■ SELECTED EXCERPT
Business Intelligence Best Practices | Reading Time: 4 minutes
Imagine having all your business data in front of you, fully organized into charts and dashboards. What’s the first thing you’d want to know?
It seems like a simple question—but it reveals one of the biggest challenges for small and medium-sized businesses when starting with Power BI: not knowing where to begin or what to analyze.
You often hear:
“I want a complete dashboard.”
“I need to see everything about my company in one place.”
“I want every KPI possible.”
But when everything is a priority, nothing truly is.
The real power of BI doesn’t come from tracking everything. It comes from knowing what matters most—and that starts with a question:
What decisions do I need to make with more confidence today?
Don’t start by building dashboards. Start by asking the right questions.
Before opening Power BI and creating graphs, take a step back and ask:
- What’s keeping me up at night in the business?
- Where am I guessing instead of knowing?
- What areas feel out of control or uncertain?
- What part of the business impacts my profit the most right now?
These questions help separate curiosity from decision-critical insights. Because a good dashboard isn’t just pretty—it’s useful.
Stop thinking about data. Start thinking about decisions.
To discover what your business should be analyzing, change your mindset from “What data do I have?” to:
“What decisions do I need to make better?”
Here are a few examples:
Decision You Need to Make | What You Should Analyze |
“Should I hire another salesperson?” | Conversion rates by rep, revenue per hour, CAC by channel |
“Where should I invest more in marketing?” | Product margin, campaign ROI, sales by channel |
“Where am I losing money?” | Revenue vs. expenses by area, churn, rework |
“Why is my team overwhelmed?” | Volume per staff, average task duration, SLA metrics |
In other words, you don’t need to think like an analyst. You need to think like a decision-maker. The data is simply a reflection of your priorities.
Look beyond the numbers: patterns tell the story
Raw numbers don’t always reveal much. But when you look at patterns, you start to unlock real insight.
- Do your top customers get follow-up faster?
- Are acquisition costs rising while conversions are falling?
- Do some products sell better through specific channels?
- Are complaints linked to long response times?
These types of connections only emerge when you organize your data around real questions, not generic charts.
A practical framework to discover what you should analyze
Use this 4-step method to define the right indicators for your business:
- State a current challenge
Example: “Sales have dropped over the past three months.”
- List possible reasons
Example: Seasonality, competition, team motivation, customer loss.
- Turn these into analysis questions
Example:
- Did sales drop across all products or just some?
- Was the dip across all channels or just online?
- Did repeat purchases decline?
- Has our team’s average response time increased?

■ RAW DATA
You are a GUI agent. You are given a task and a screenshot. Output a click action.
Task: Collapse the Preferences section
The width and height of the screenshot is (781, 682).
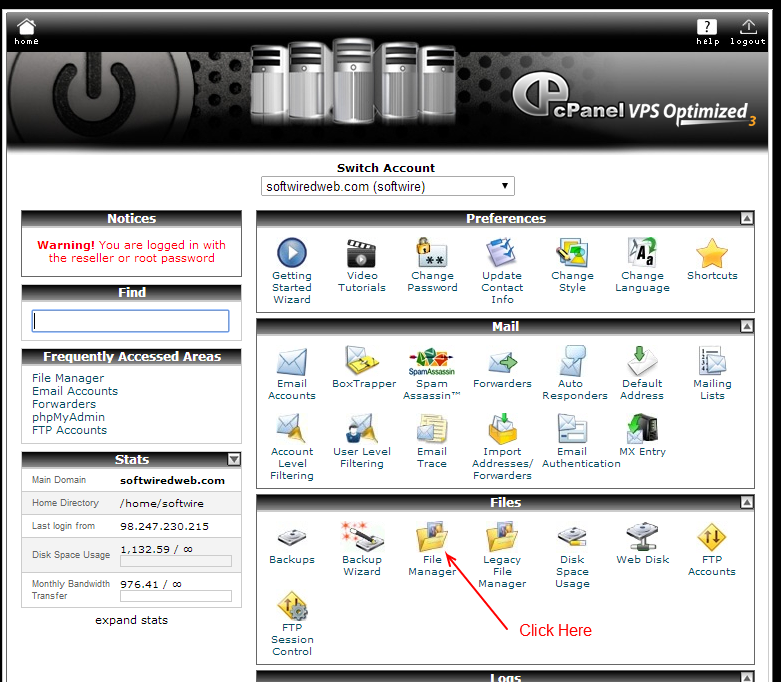coord(747,218)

■ ACTIVITIES
1. Answer these questions using the business intelligence text:
(a) According to the text's examples, what should be analyzed for the decision "Where am I losing money?"
(b) How many steps does the text's method for defining the right indicators have?
(c) What example does the text give for stating a current challenge?
2. Reproduce the business intelligence text from "Here are a few" to "of your priorities.".
The listing is separate material from the business intelligence text.

■ ANSWERS PER TASK
1.
(a) Revenue vs. expenses by area, churn, and rework.
(b) Four steps.
(c) "Sales have dropped over the past three months."

2.
Here are a few examples:
Decision You Need to Make | What You Should Analyze |
“Should I hire another salesperson?” | Conversion rates by rep, revenue per hour, CAC by channel |
“Where should I invest more in marketing?” | Product margin, campaign ROI, sales by channel |
“Where am I losing money?” | Revenue vs. expenses by area, churn, rework |
“Why is my team overwhelmed?” | Volume per staff, average task duration, SLA metrics |
In other words, you don’t need to think like an analyst. You need to think like a decision-maker. The data is simply a reflection of your priorities.